In this study significant virus replication was observed three through five days following HRV-16 inoculation in the control group as a whole. Furthermore, this group presented mild, yet statistically significant, nasal symptoms of common cold and a minor increase in nasal mucosal output of IL-8. However, unlike high-dose challenge where ∼90% of subjects become infected, only 12/20 control subjects seroconverted and 12/20 had evidence of virus replication with 6/20 having high virus titres. These lower than expected numbers of infected subjects likely hampered our ability to detect statistically significant effects on viral outcomes.

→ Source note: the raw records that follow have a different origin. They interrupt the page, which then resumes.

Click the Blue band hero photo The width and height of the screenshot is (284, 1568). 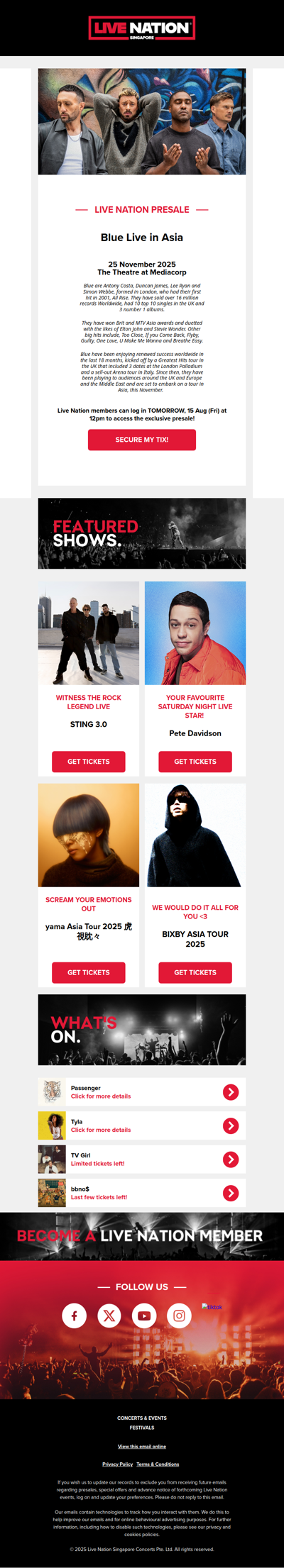(x=142, y=121)
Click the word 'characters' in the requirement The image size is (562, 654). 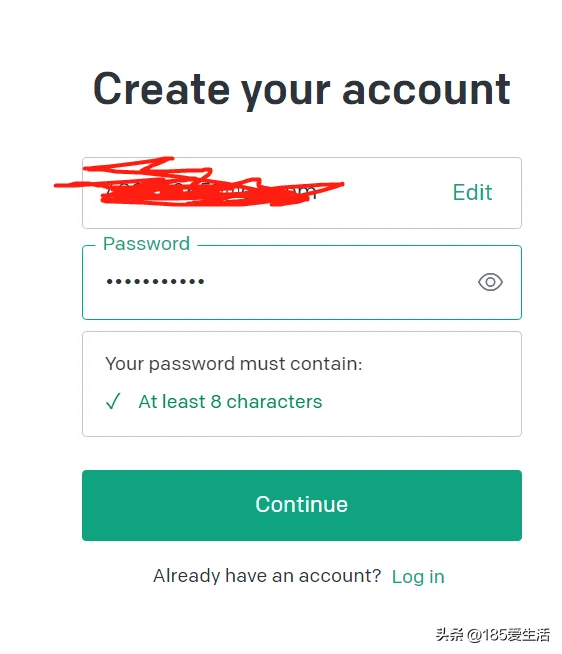274,402
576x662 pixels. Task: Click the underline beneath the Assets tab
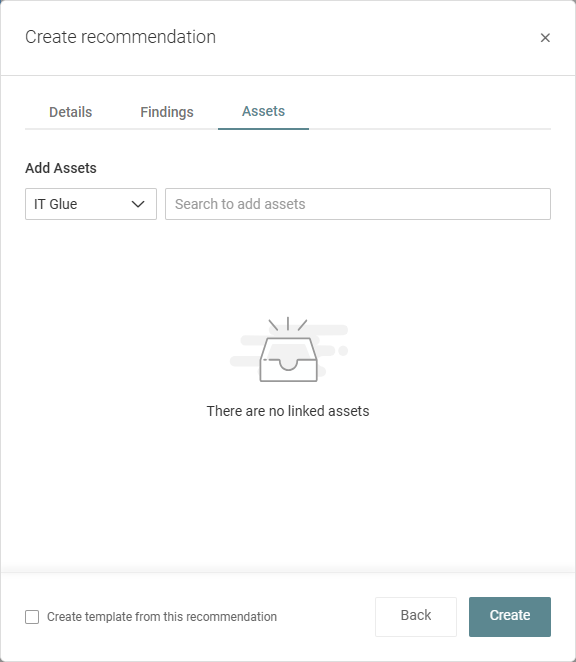click(x=264, y=129)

Nonetheless, several of the present observations suggested that LTB4 might have affected virus replication. For example, the degree of viral shedding was reduced by nearly 50% in the LTB4-group compared with the control group. Also, of the top five virus-shedding individuals, four were found in the control group. However, likely in part reflecting an inferior power of the parallel group design, as well as the issue with numbers of infected subjects, the changes failed to reach statistical significance. While these data, together with our observations in vitro, were promising, symptoms and incidence of seroconversion were not affected by LTB4. Accordingly, LTB4 did not provide convincing evidence of a preventive treatment for common cold infections caused by HRV-16. Further studies with greater numbers of infected subjects, and properly powered using data from the present study, are warranted to explore whether or not nasal administration of LTB4 can be useful to prevent or treat upper respiratory tract infections. Also, it would be of interest to explore effects of LTB4 in bacterial infections, where neutrophil phagocytosis is of key importance to clear infections.

We conclude that nasal administration of LTB4 in the present dose-range produces increased nasal neutrophil activity, potentially reflecting an enhanced state of innate immune defense, without being associated with any apparent untoward effects. Furthermore, LTB4 has a potential to exert antimicrobial effects on respiratory tract infections. However, further studies in which LTB4 intervention is undertaken and where effects on respiratory infections are studied in vivo are warranted to confirm this hypothesis.

Conflict of interest statement

Pierre Borgeat, Louis Flamand, Lennart Greiff and Sebastian Johnston recieved temporary grants from LTB4 Sweden AB, which partly financed the study. LTB4 Sweden AB took part in deciding the study design but had no role in data collection and analysis, decision to publish, or preparation of the manuscript. Otherwise, the authors report no competing interest.